(Im)possible Chicago #5
Beneath the city is the world's largest and most powerful particle accelerator, interlocking or in tangents with the next dozen on the list of the highest-energy accelerators.
Everyday they collide particles to produce a steady supply of Higgs bosons, which are stabilized, concentrated and routed as a beam to one of the many gantries located throughout the city. Able to rotate 360ยบ, each three-story gantry can shoot the subatomic particle beam in the correct angle at the cancer patient lying inside its treatment chamber. Precisely calibrated, the Higgs bosons decay the moment they hit the tumor, and in the process of decaying or escaping into other dimensions, they degrade the mutant cells.
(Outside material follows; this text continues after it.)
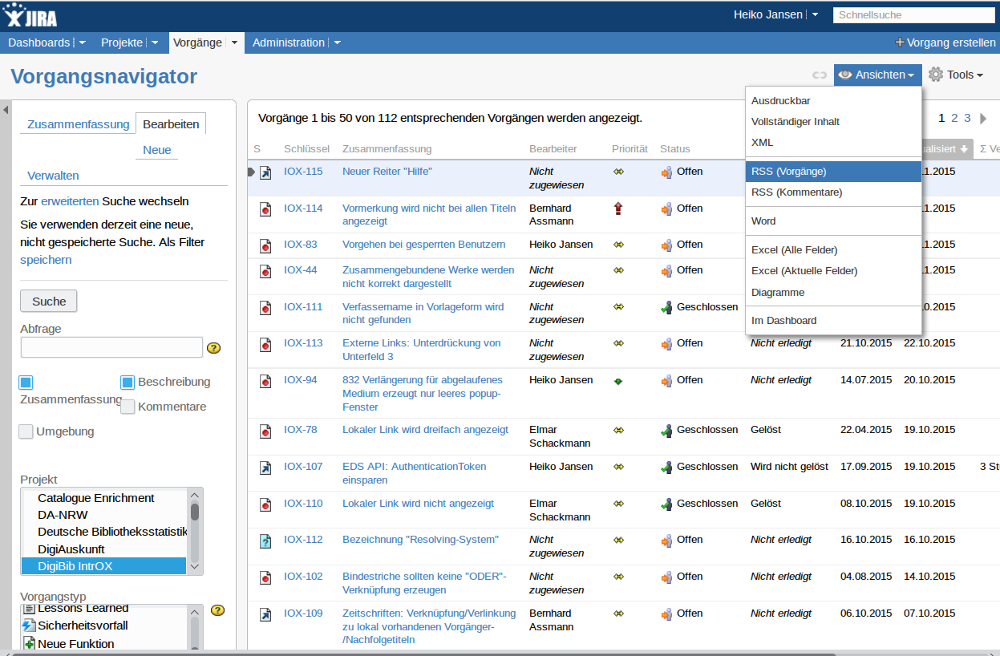Enable the Kommentare checkbox

(127, 407)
This super-machine, then, is one giant medical device, the most expensive in the history of medicine. It's also the most costliest to use. A second under its therapeutic beam can bankrupt a small nation. In the aftermath of the repeal of health care reform acts, treatment regimes have leapfrogged into mindboggling territory.
Practically everyone in the metropolitan area is employed to support these machines, either as administrators, research scientists, the army of engineers who maintain and repair the thousands of complex parts strewn throughout the city, the security staff who police the miles of tunnels and profile saboteurs, or the cooks who feed them all.
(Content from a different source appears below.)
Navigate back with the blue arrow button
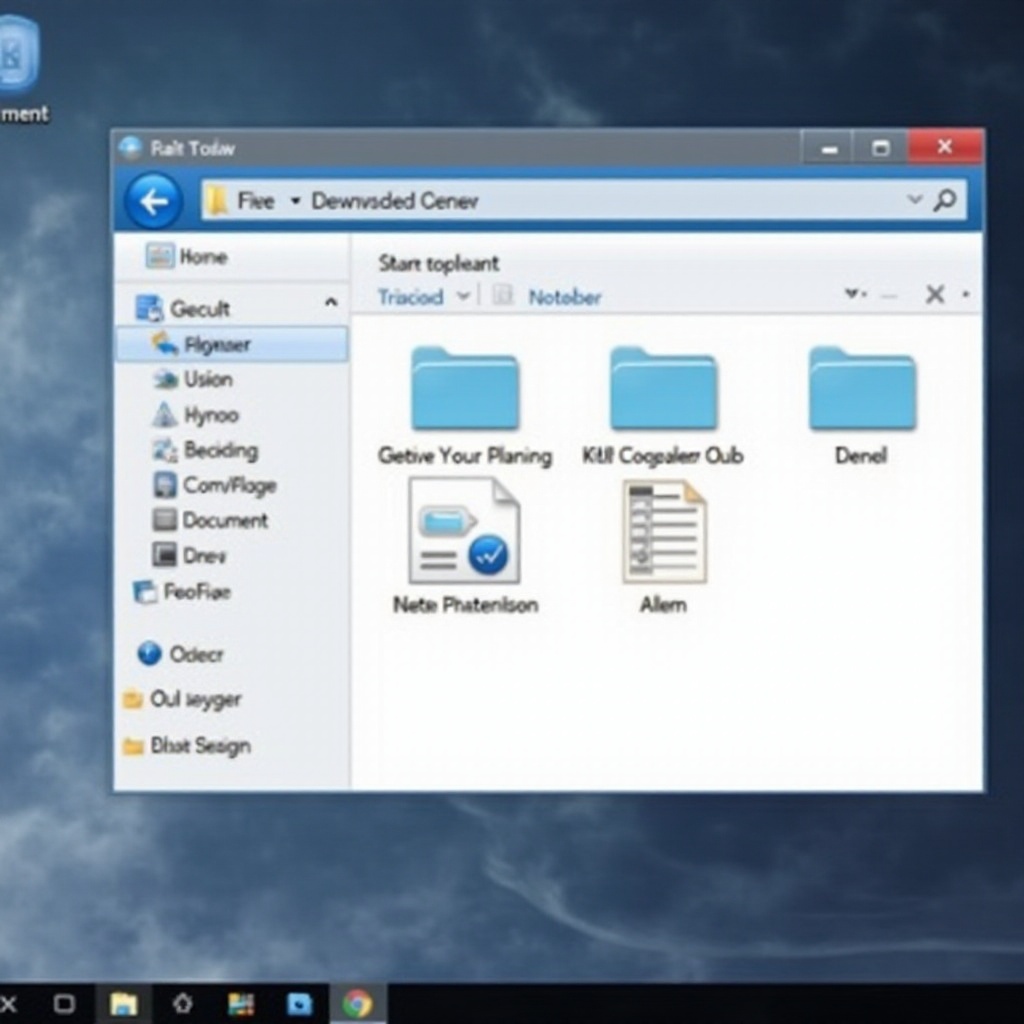click(x=154, y=200)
The infrastructure to generate their massive energy requirements might as well be another city, complete with its own support staff.
An urban legend most likely but it is often said that so powerful and so many are the magnets used in the machines that Chicago is slightly out of phased with the space-time continuum of the rest of the country.
What isn't an urban legend though are the rocks levitating in some neighborhoods.